The basic structure of the tool is shown in Figure 2: the logic module handles the short-listing process and links to a database of case studies and also to a set of generic descriptions of each type of system. The shortlist of suggested system options provides links to these for those systems that are suggested. If they prefer, tool users can interrogate the case study and system description databases directly, for example, before answering the questions for the guidance module.

Figure 2: Basic structure of the tool

Figure 3 provides an overview of the logic process: the initial long-list - currently of 27 system options - is filtered by question responses – currently 12 to 14 questions (in some cases, the response to a question leads to additional ones) to produce the shortlist. Some questions will allow a “don’t know” response, which will generate advice to either seek more information or explore the options for both “yes” and “no” responses.

Figure 3: Overview of the logic process:

The ranking process is proving to be one of the more challenging aspects of the project because data is sparse and consistent comparison between data for different system/building combinations is difficult. Ideally, comparisons would be based on technico-economic studies of different options for the same building, but these have proved to be difficult to obtain, even anonymously.

The best means of presenting the results to tool users is also still to be agreed upon. Figure 4 shows one graphical possibility. The chart shows the relative performance of a set of systems for three metrics: capital cost (blue), carbon abatement (orange), and capital cost per unit of carbon abated (grey). The longer the bar, the better the performance. Alternatively, the tool user could be asked to prioritise their criteria.

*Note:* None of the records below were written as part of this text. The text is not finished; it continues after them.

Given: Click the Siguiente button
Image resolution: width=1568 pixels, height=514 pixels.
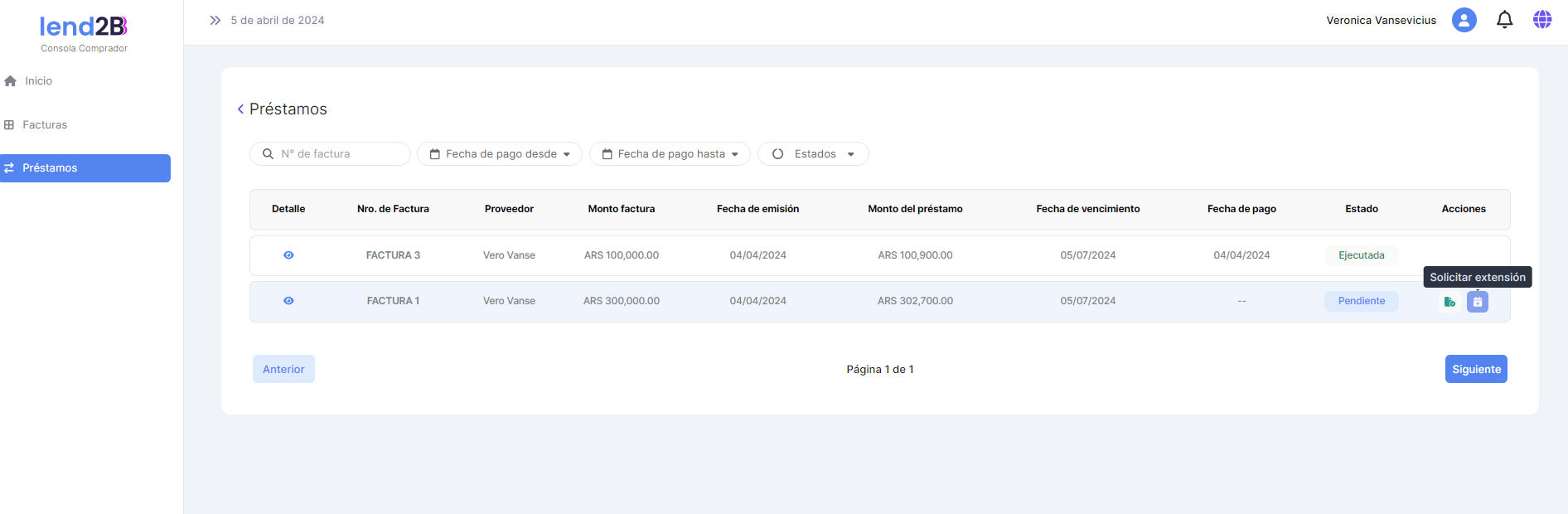Looking at the screenshot, I should click(1476, 370).
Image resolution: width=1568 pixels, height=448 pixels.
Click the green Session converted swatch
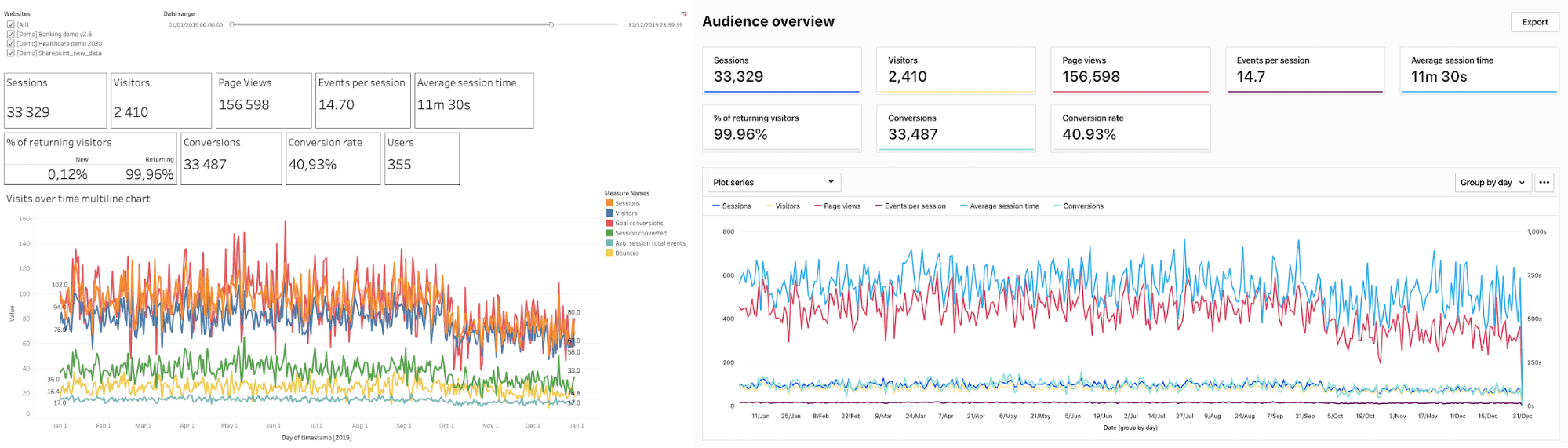click(609, 233)
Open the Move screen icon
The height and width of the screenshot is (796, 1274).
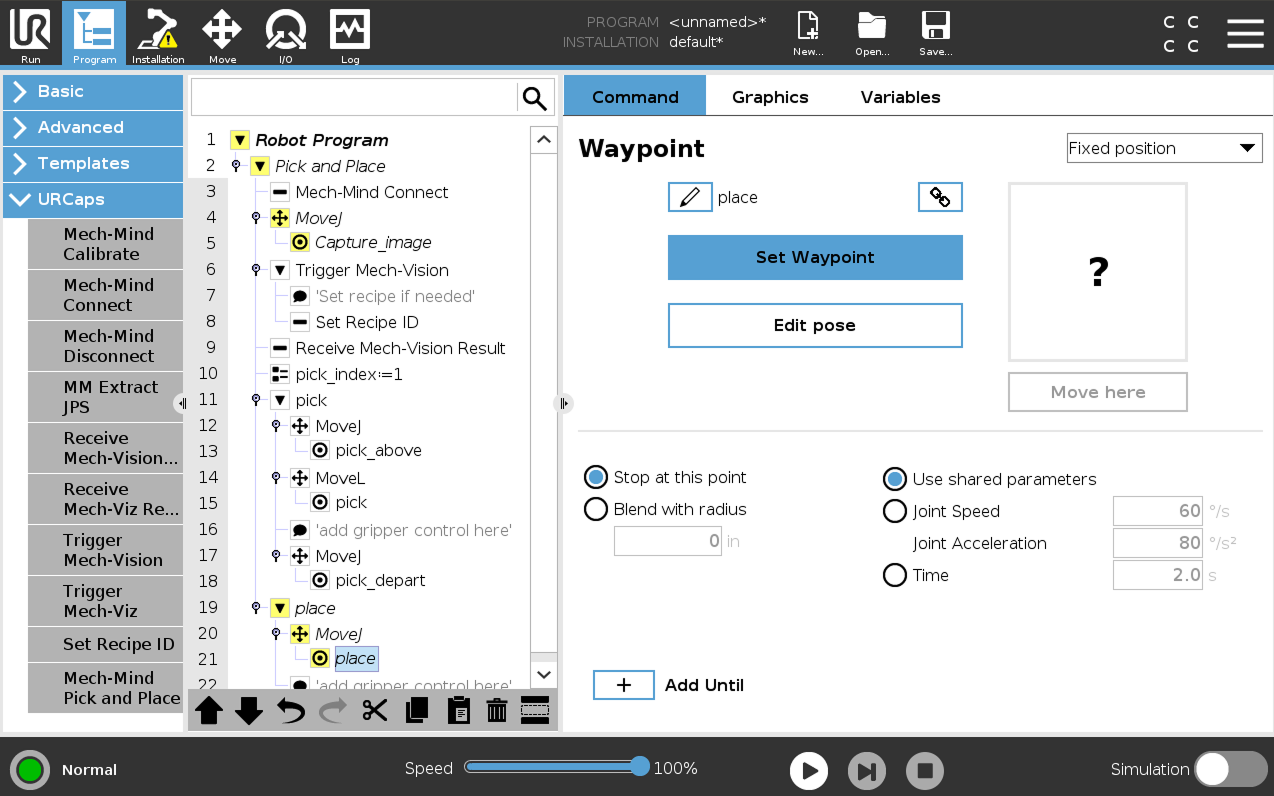point(221,35)
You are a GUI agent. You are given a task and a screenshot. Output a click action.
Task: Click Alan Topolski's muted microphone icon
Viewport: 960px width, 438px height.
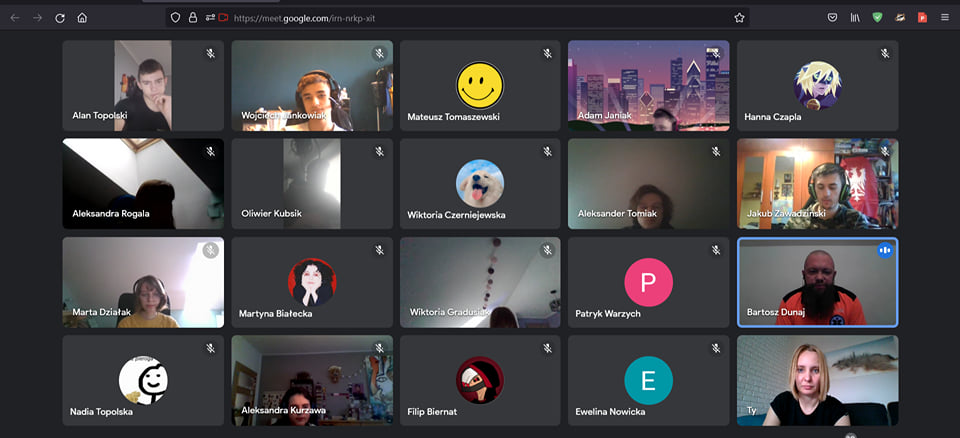tap(210, 54)
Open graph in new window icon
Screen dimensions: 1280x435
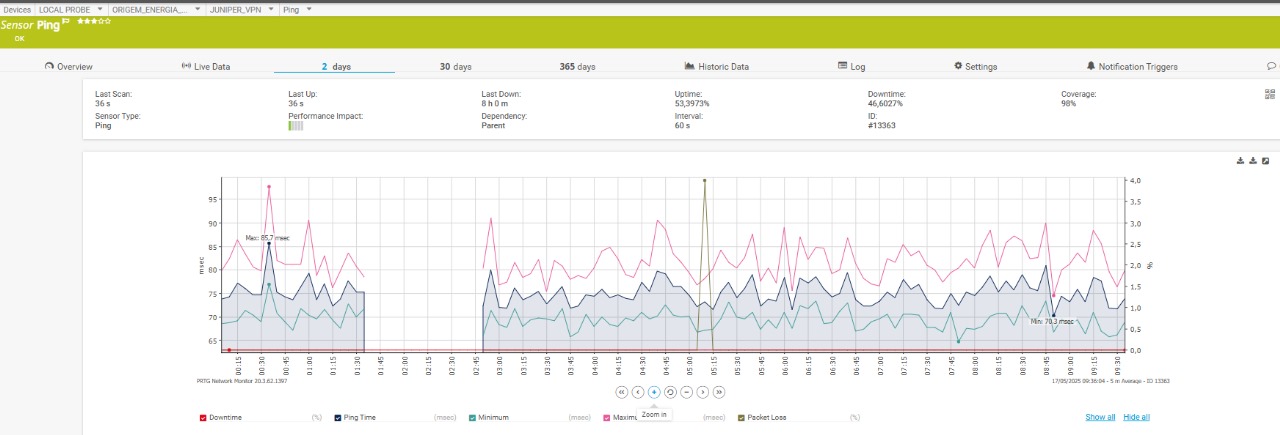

Figure 4: Relative performance of a set of systems for three metrics: capital cost (blue), carbon abatement (orange), and capital cost per unit of carbon abated (grey)

Discussion

The project has been more demanding than expected, partly because less information and experience is available than had been expected. It is hoped to extend the project for a year, but, even so, it is clear that market experience on which guidance can be based will remain in short supply. There is a longer-term need to collect and collate experience as the market develops.